What are you saying to prospective clients? If you are like most service providers, you probably spend at least part of the discovery call talking about how you deliver your service. I caught myself doing this today. Less than five minutes into a conversation with a prospective client, and I started talking about QuickBooks Online and Hubdoc.

Guess what? The prospect didn’t care.

Your prospects don’t care how you do your work. We may think the latest technology in our industry is nifty, but most customers don’t know one industry-specific software from another. When was the last time you asked a sales clerk what point of sale system they are using? Okay, admittedly, I asked a couple of months ago, but it was because I noticed a quirk on the receipt that I recognized from my retail days. For the most part, I don’t care what POS system my favorite stores use. I want my product and a smile from the sales associate helping me.

Aha! I want my product and a smile! That means my prospects want to know about my deliverables, right? So I’ll tell them about the reports I will produce for them and how often we will meet to discuss them.

Yeah, no.

Your prospects don’t care about deliverables, either. Now, granted, if you are designing websites or marketing collateral, the deliverables matter a little more than they do in accounting. But any service provider will produce some sort of deliverable. Talking about your deliverables is not enough to make the sale.

So, if your prospects don’t care about how you deliver your service, and they will expect the same deliverables regardless of whether they work with you or another service provider, how do you sell your services? How do you differentiate yourself from all the other people selling the same services as you?

Stop selling your services…

Why do you go to your doctor? Probably because you are sick, or because it is time for your annual checkup. You know your doctor will do certain things – check your blood pressure, order bloodwork, maybe prescribe a medication – but you’re not going to your doctor for these processes or deliverables. You go to your doctor for health.

Why do you hire a lawyer? Probably because you are in legal trouble or you want to avoid legal trouble. You know your attorney will do some research, maybe write a letter, or if it comes to it, they will represent you in court. Actually, of those three tasks, your attorney will most likely hand off the first two to a paralegal or legal assistant…and you don’t care that the lawyer himself isn’t the one doing the work. You aren’t hiring a lawyer for the research or the letter or even the court appearance. You hire a lawyer for your legal protection.

“Focus on your clients’ pain point,” is advice commonly provided to service providers. This comes close to answering the question of how to sell your services. But most of us only halfheartedly heed this advice. We may have the solving the pain point part down, but then we immediately revert to talking about how we do it again. But look again at why we go to the doctor or hire an attorney.

…and start selling results.

We hire professionals for the results they provide us.

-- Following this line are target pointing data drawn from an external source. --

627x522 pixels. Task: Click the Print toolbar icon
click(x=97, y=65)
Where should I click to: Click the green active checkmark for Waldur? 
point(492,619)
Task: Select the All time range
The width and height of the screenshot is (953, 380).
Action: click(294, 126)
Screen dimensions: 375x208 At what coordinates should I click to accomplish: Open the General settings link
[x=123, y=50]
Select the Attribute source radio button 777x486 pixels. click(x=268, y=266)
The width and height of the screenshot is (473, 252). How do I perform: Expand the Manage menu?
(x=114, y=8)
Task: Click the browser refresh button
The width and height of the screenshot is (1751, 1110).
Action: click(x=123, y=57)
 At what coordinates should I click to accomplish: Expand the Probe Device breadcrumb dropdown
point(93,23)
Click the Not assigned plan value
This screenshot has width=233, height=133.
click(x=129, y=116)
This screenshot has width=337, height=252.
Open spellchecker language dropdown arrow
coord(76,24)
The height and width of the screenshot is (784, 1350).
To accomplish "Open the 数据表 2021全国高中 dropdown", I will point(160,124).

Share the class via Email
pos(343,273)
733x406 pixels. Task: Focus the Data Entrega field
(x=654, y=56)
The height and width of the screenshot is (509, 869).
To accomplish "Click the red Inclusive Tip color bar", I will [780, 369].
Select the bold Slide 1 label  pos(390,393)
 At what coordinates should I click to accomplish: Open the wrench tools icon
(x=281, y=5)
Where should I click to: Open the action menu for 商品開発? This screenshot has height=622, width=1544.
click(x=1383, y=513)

In order to be successful selling your services, you absolutely must stop selling your services. Instead, you must start selling the results your clients seek.

If you are a website designer, what results do your clients want? A nice web presence is part of it, but what they really want is increased sales due to that web presence. Stop selling the website design. Start selling increased revenue. The “how” is through increased sales, and sales increase due to the design of the website. If you aren’t convinced why don’t you give some of your clients a website design questionnaire and see how they fill it out. Make sure its a good one though! You can be confident they will care more about revenue than anything else. They are business owners at the end of the day and that is their focus. Profitability.

Still not sure? Take a look at the WebCreationUK website for an example of exactly how alerting potential customers to a possible increase in revenue can generate a buzz. Would you like to work in web design? If so, take a look at this reviews profile on Glassdoor to learn more about what it takes.

If you are an accountant or bookkeeper, what results do your clients want? That one kind of depends on your focus, but cash flow, profit retention, and decreased tax liability are usually high on the list. Stop selling accounting and bookkeeping services. Start selling increased business and personal wealth. The “how” is through business strategy, and the business strategy is developed using accounting principles and tax strategy.

Chances are, your prospects will never even get to the “how,” much less the how behind the how. Because they aren’t buying the “how.” They are buying the results.

Stop selling your services. Start selling results. This is how you sell your services.